Source excerpt:
====

Person of day - 3 MAY 2023
Ivan Bukavshin grew up in Rostov-on-Don. During childhood, Ivan was trained by the celebrated couple Natalia and Alexander Petrushin before passing into the hands of international master Alexander Zakharov. Success came quickly for Bukashin; he split 1stplace at the world U10 championship, but came second due to the inferior tie-break. The boy was supported by the “New Commonwealth” alliance and the head of the chess section of Rostselmash.
In 2007, Bukavshin’s family moved to Tolyatti, where the young star was trained by Jakov Geller and Yuri Yakovich. Bukavshin rose steadily: in 2008, he won gold medals at the European and Russian junior championship and at the age of 16 he became a grandmaster.

====

Task set:
1. Name every person the Bukavshin profile says trained Ivan Bukavshin.
2. Revise the Bukavshin profile starting with "In 2007, Bukavshin’s" and going on through "became a grandmaster.", putting "silver medals" in place of "gold medals".
The data that comes next has nothing to do with the Bukavshin profile.

Available data:
====

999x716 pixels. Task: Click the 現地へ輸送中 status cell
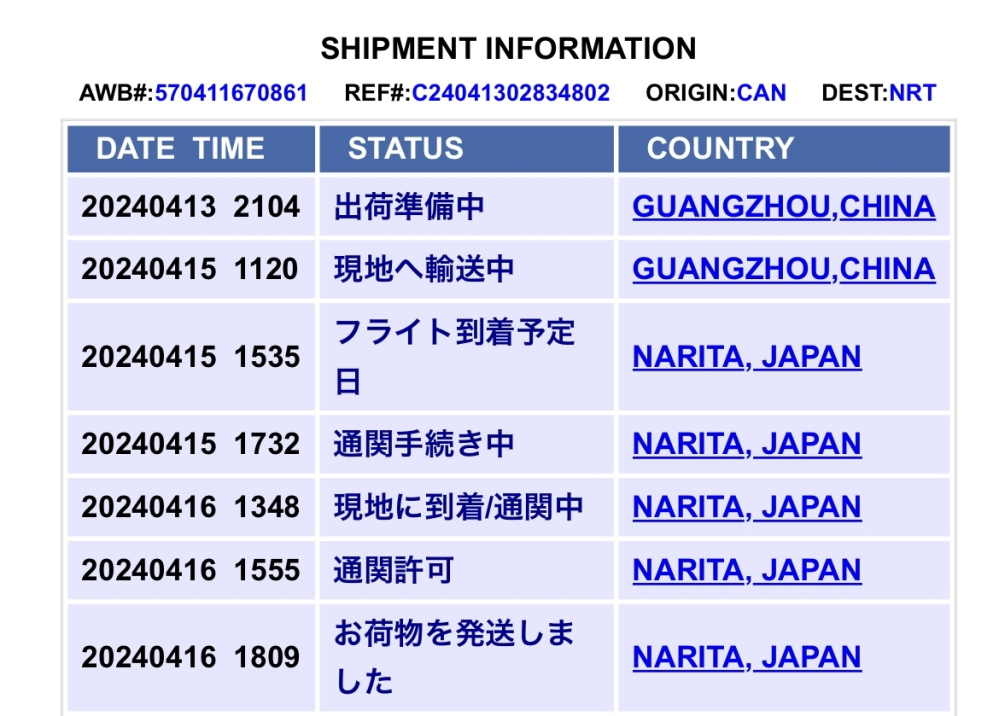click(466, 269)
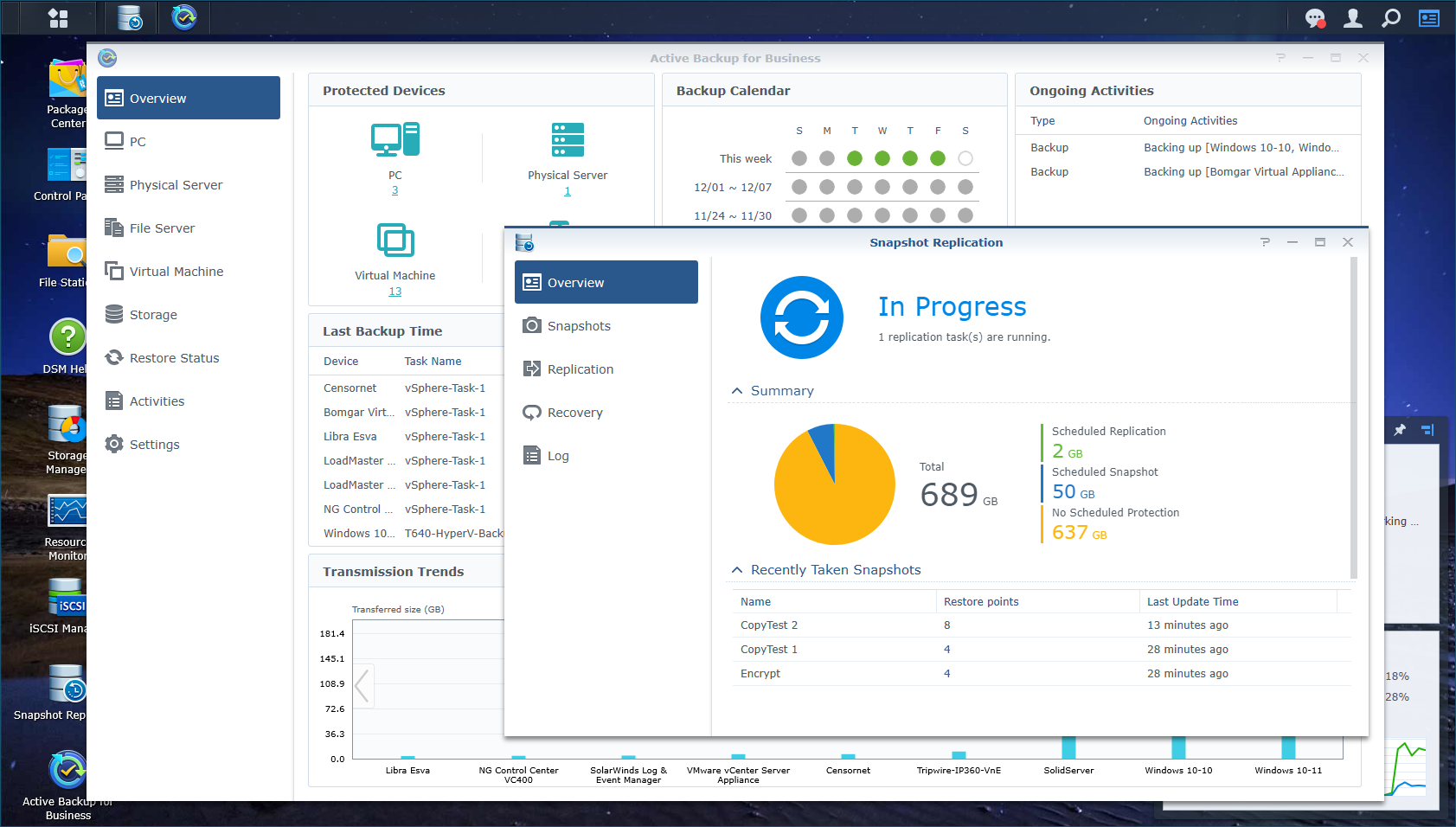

====

Exercise solutions:
1. Natalia Petrushin, Alexander Petrushin, Alexander Zakharov, Jakov Geller, Yuri Yakovich

2.
In 2007, Bukavshin’s family moved to Tolyatti, where the young star was trained by Jakov Geller and Yuri Yakovich. Bukavshin rose steadily: in 2008, he won silver medals at the European and Russian junior championship and at the age of 16 he became a grandmaster.